Severely affected joints may require joint replacement surgery, such as knee replacement.
Rheumatoid arthritis affects women three times more often than men, and it can first develop at any age. The risk of first developing the disease (the disease incidence) appears to be greatest for women between 40 and 50 years of age, and for men somewhat later. RA is a chronic disease, and although rarely, a spontaneous remission may occur, the natural course is almost invariably one of persistent symptoms, waxing and waning in intensity, and a progressive deterioration of joint structures leading to deformations and disability.

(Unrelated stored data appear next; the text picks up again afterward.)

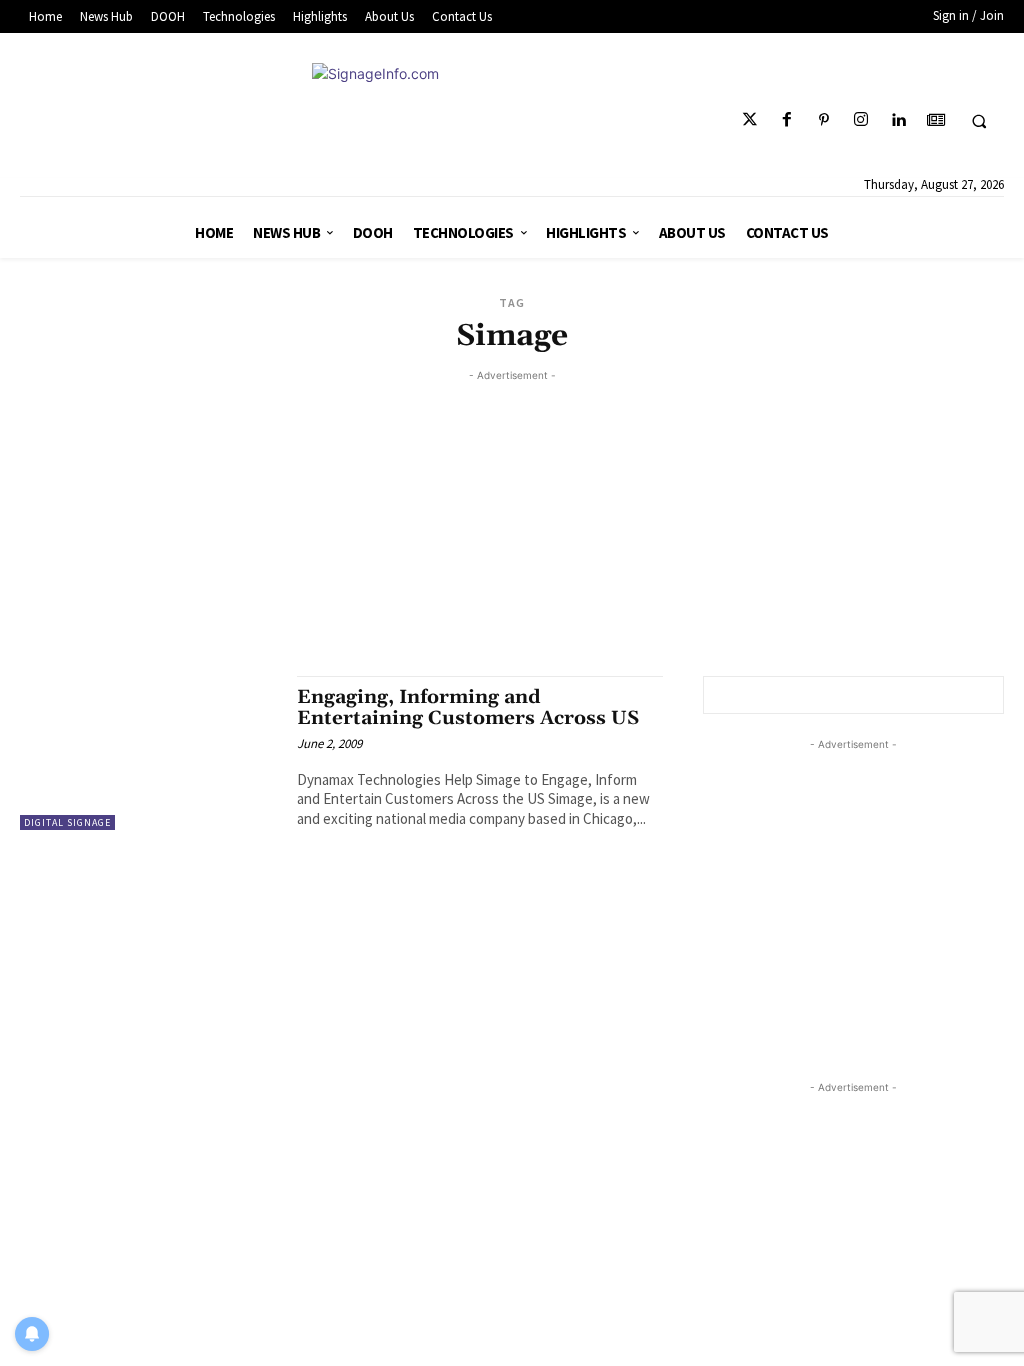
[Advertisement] (512, 526)
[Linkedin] (898, 120)
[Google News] (935, 120)
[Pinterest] (824, 120)
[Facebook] (786, 120)
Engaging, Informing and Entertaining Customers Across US (468, 707)
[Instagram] (861, 120)
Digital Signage (67, 822)
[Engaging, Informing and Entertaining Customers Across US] (148, 753)
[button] (979, 121)
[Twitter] (749, 120)
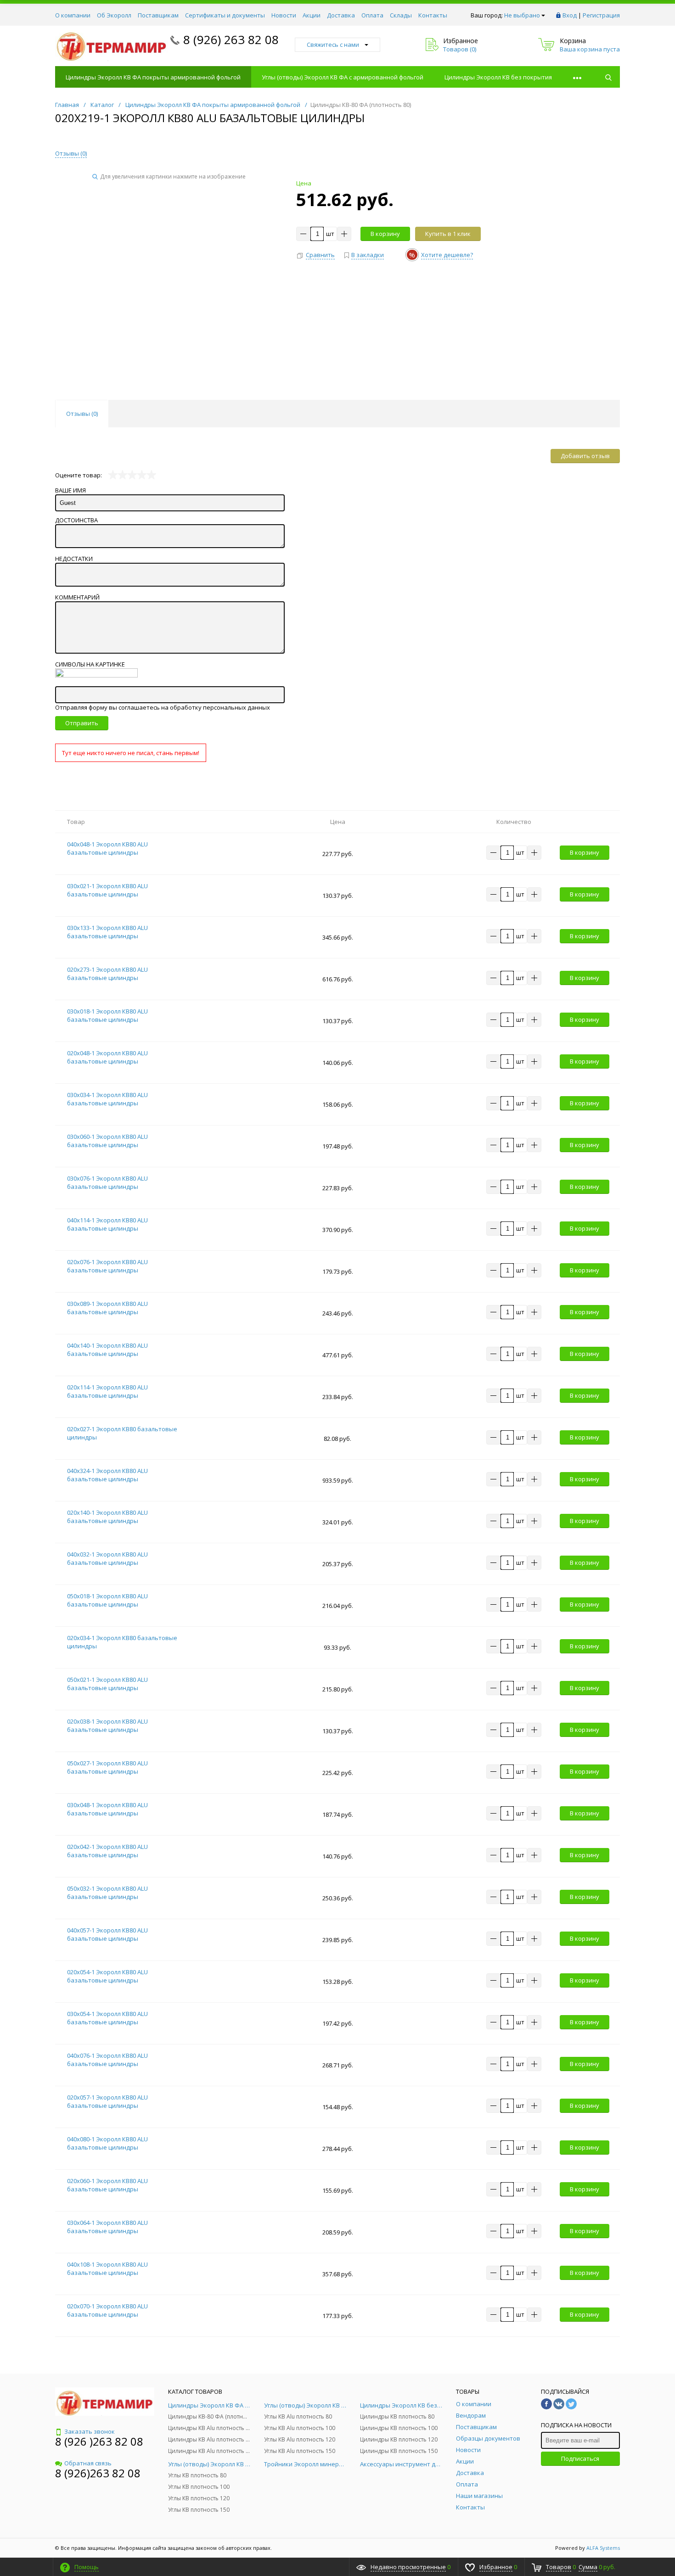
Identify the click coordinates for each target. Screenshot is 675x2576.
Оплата (372, 15)
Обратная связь (88, 2463)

An anomaly has been noticed from investigation of Precolumbian bones. The bones from the Tennessee site show no signs of tuberculosis even though it was prevalent at the time throughout the Americas. Jim Mobley, at Pfizer, has discovered a historical pattern of epidemics of tuberculosis followed by a surge in the number of rheumatoid arthritis cases a few generations later. Mobley attributes the spikes in arthritis to selective pressure caused by tuberculosis. A hypervigilant immune system is protective against tuberculosis at the cost of an increased risk of autoimmune disease.
The art of Peter Paul Rubens may depict the effects of rheumatoid arthritis, for it is presumed that he used his own hands as a model. In his later paintings, his rendered hands show increasing deformity consistent with the symptoms of the disease.
Rheumatoid arthritis appears to have been depicted in 16th century paintings.
The first recognized description of rheumatoid arthritis was in 1800 by the French physician Dr Augustin Jacob Landré-Beauvais (1772-1840) who was based in the famed Salpêtrière Hospital in Paris. The name "rheumatoid arthritis" itself was coined in 1859 by British rheumatologist Dr Alfred Baring Garrod.